[SOURCE INFORMATION — start]

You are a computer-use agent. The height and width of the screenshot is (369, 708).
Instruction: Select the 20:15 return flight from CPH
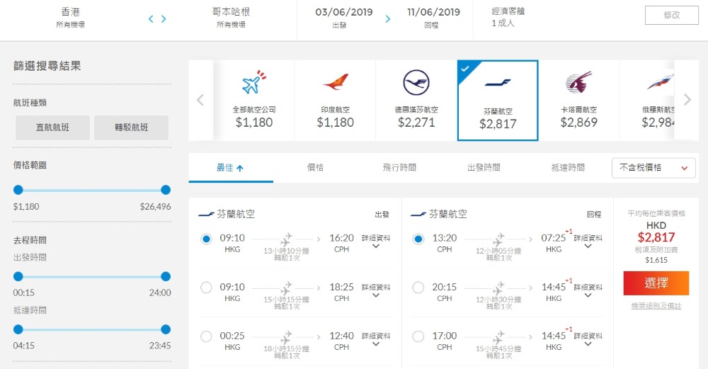point(418,288)
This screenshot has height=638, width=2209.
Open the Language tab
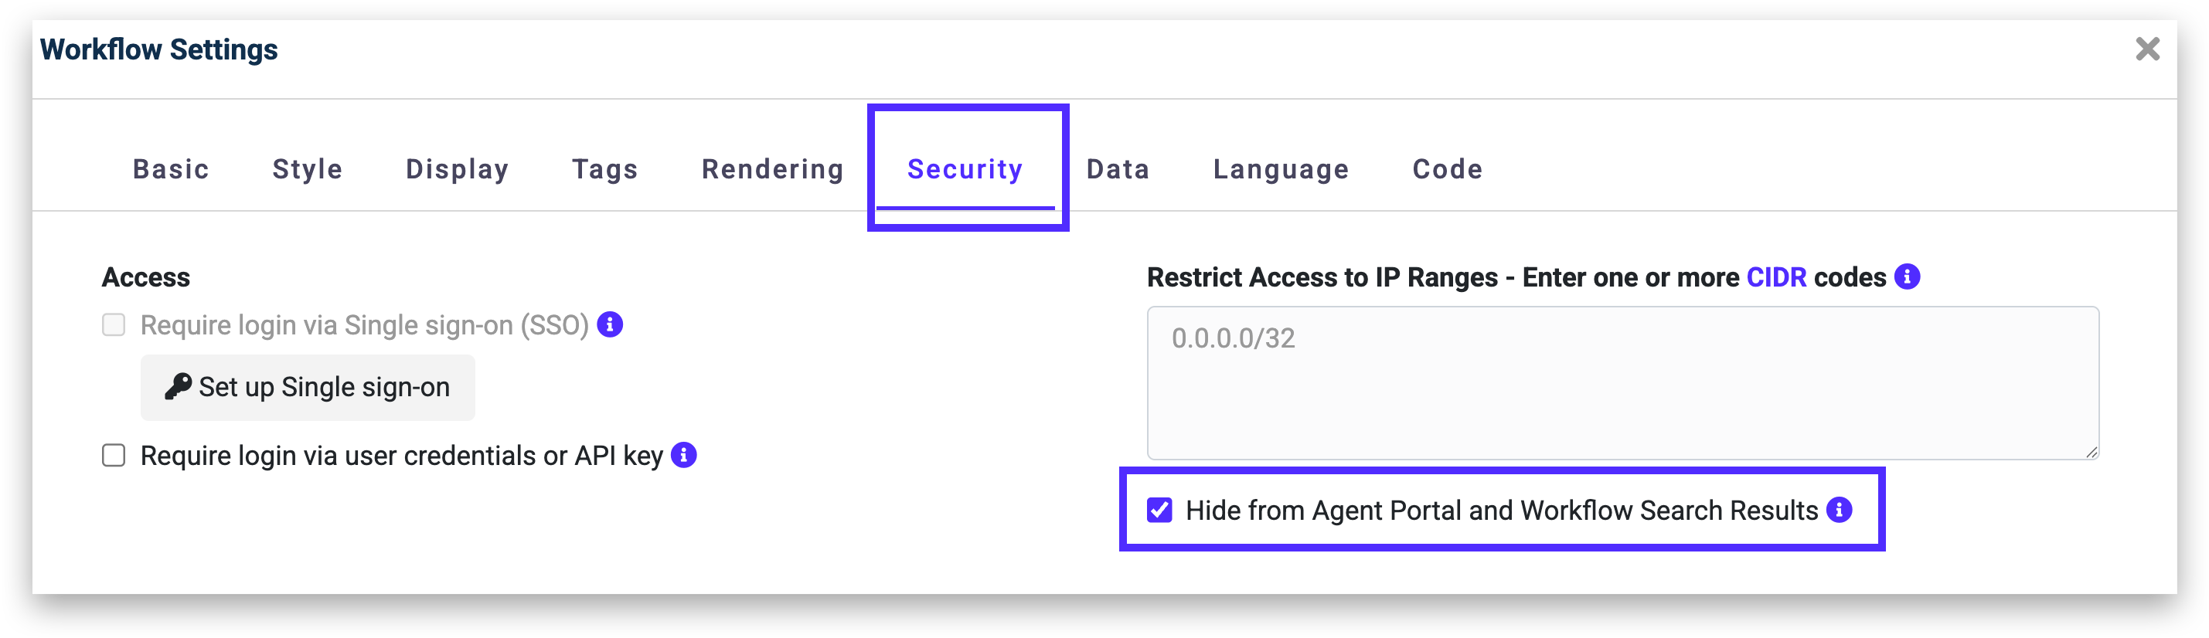coord(1280,169)
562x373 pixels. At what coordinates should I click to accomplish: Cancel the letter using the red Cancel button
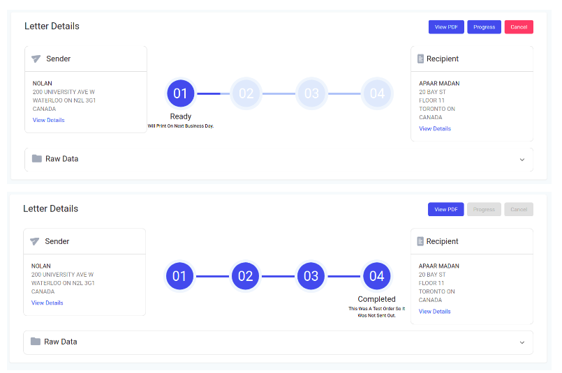519,27
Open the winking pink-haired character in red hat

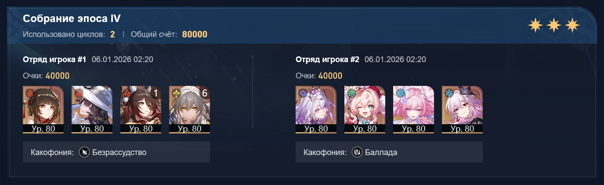point(365,109)
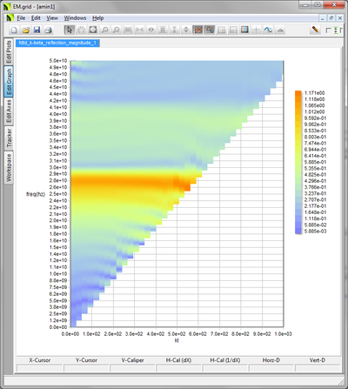Expand the Workspace side panel
The height and width of the screenshot is (389, 348).
coord(9,168)
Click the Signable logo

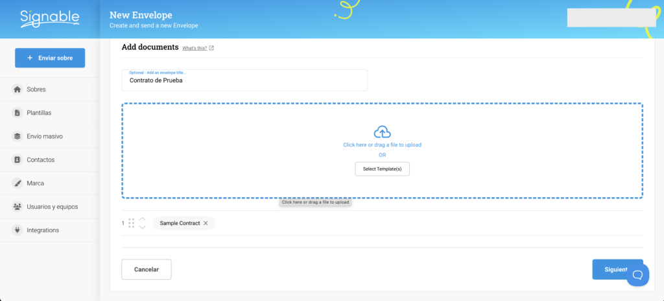pos(49,19)
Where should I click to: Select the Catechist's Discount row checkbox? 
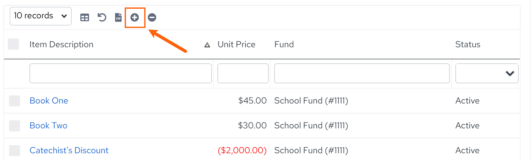(15, 150)
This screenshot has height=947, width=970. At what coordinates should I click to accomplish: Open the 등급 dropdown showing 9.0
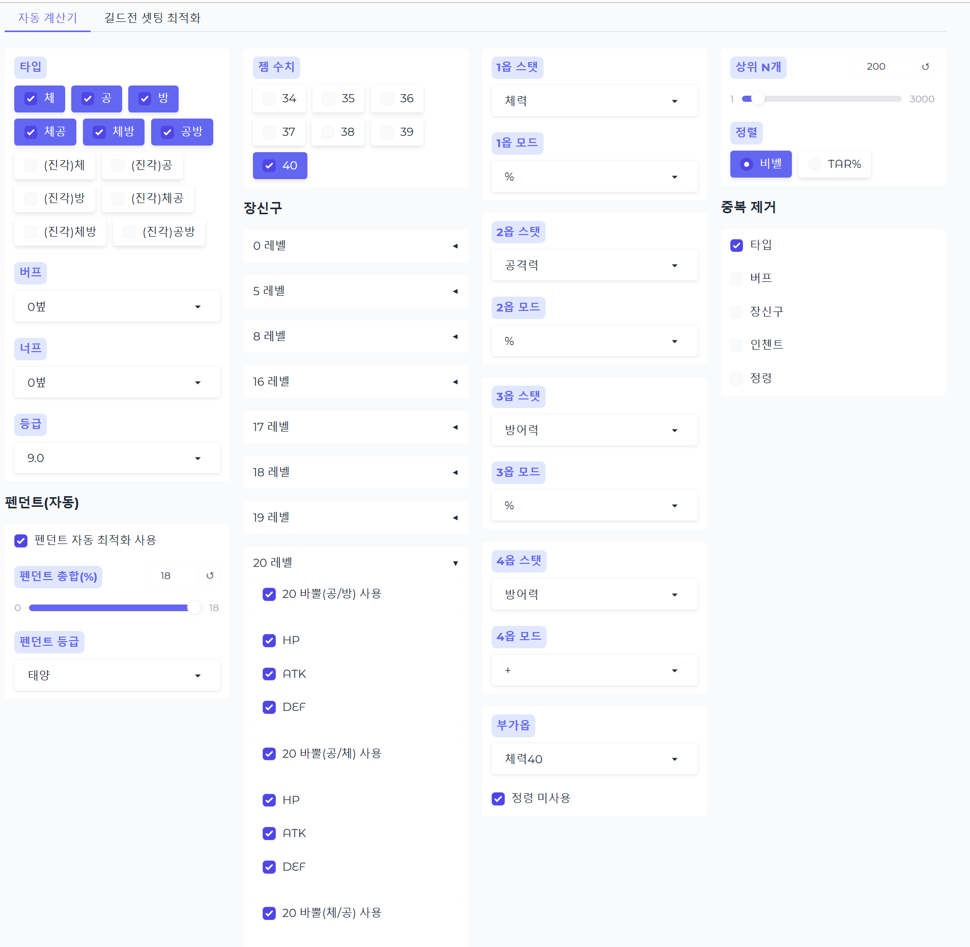(x=117, y=458)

[SOURCE INFORMATION — finish]

WHAT IS BEING ASKED:
Without the pictures, give back every record precisely as shown.

EXERCISE SOLUTION:
You are a computer-use agent. The height and width of the screenshot is (369, 708).
Instruction: Select the 20:15 return flight from CPH
point(418,288)
This screenshot has height=638, width=2209.
Open the Language tab
coord(1280,169)
562x373 pixels. At what coordinates should I click to accomplish: Cancel the letter using the red Cancel button
519,27
Open the winking pink-haired character in red hat

point(365,109)
Expand the Workspace side panel
The height and width of the screenshot is (389, 348).
coord(9,168)
Click the Signable logo

pos(49,19)
Where should I click to: Select the Catechist's Discount row checkbox? 
(15, 150)
This screenshot has height=947, width=970. At what coordinates should I click to accomplish: Open the 등급 dropdown showing 9.0
(x=117, y=458)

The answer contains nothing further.